● **Task statement**: The answer must consist of each line below that contains the word "computer", copied in full.

● **Data to use**:
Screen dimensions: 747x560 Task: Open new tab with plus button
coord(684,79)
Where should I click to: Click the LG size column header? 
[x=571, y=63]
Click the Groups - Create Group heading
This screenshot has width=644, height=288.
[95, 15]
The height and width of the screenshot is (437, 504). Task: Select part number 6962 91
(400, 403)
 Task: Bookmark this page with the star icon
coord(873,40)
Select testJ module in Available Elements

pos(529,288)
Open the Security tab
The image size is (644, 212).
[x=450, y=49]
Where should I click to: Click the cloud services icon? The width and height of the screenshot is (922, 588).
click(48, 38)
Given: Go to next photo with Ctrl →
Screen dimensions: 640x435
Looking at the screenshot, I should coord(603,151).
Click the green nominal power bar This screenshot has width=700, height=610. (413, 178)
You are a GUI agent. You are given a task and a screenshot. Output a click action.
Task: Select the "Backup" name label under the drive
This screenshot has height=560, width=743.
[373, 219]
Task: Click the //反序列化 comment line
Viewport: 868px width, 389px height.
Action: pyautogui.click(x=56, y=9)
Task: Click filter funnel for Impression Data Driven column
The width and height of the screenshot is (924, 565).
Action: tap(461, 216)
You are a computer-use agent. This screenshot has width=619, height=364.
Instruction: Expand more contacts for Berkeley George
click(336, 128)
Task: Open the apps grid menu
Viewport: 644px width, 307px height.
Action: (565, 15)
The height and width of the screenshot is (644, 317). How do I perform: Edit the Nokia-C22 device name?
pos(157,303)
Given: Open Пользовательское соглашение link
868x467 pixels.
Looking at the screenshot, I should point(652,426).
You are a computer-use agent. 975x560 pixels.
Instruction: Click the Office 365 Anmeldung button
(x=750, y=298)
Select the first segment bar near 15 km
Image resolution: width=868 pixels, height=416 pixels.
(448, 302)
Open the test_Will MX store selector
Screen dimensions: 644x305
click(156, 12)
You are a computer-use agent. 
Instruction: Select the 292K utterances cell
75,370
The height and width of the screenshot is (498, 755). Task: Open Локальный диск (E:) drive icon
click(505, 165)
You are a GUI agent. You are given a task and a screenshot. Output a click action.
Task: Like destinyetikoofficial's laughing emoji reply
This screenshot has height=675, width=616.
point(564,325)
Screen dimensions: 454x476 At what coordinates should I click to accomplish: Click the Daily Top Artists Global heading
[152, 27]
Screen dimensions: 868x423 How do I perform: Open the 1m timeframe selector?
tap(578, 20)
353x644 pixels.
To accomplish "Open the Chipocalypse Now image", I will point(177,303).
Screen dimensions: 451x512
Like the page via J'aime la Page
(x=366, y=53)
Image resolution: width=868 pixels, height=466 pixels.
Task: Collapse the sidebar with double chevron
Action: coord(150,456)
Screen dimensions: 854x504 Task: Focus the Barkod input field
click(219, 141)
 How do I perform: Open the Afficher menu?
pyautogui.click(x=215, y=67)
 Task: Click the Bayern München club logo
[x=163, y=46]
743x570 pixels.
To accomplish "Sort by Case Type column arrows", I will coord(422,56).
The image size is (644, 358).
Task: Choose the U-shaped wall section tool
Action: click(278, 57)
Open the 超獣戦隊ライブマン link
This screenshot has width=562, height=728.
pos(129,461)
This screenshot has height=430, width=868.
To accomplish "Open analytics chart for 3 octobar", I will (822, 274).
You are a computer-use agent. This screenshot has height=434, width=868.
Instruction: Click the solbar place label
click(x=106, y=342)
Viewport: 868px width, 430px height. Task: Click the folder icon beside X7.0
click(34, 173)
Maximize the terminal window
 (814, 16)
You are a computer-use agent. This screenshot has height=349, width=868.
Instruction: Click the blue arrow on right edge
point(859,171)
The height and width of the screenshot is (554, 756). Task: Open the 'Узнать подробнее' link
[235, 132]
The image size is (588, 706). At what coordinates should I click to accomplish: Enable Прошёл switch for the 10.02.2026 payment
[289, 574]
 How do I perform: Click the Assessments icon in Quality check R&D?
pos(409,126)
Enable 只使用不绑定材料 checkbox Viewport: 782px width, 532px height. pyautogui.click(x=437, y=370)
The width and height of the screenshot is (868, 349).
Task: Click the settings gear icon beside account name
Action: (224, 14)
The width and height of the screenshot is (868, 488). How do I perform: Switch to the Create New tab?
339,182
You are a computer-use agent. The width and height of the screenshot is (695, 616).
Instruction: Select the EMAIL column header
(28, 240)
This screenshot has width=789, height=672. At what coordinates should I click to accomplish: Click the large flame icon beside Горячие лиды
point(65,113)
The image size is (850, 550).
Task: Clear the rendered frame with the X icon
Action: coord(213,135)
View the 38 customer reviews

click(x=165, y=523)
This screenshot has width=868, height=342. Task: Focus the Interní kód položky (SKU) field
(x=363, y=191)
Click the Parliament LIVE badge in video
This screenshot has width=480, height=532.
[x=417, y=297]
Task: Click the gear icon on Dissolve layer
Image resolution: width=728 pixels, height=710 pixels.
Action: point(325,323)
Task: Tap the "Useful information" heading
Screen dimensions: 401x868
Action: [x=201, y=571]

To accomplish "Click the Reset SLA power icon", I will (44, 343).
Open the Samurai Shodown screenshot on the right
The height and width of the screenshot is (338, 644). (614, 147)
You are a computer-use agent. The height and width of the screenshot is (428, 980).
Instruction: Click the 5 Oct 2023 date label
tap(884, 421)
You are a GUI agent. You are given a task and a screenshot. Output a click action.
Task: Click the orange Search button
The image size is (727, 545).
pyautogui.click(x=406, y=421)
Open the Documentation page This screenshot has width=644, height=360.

● **Your solution**:
You are a computer-use agent. This screenshot has width=619, height=364.
You are a computer-use agent. 975x560 pixels.
You are a computer-use agent. 
You are a computer-use agent. This screenshot has height=434, width=868.
You are a computer-use agent. This screenshot has height=349, width=868.
You are a computer-use agent. The width and height of the screenshot is (695, 616).
You are a computer-use agent. The height and width of the screenshot is (428, 980).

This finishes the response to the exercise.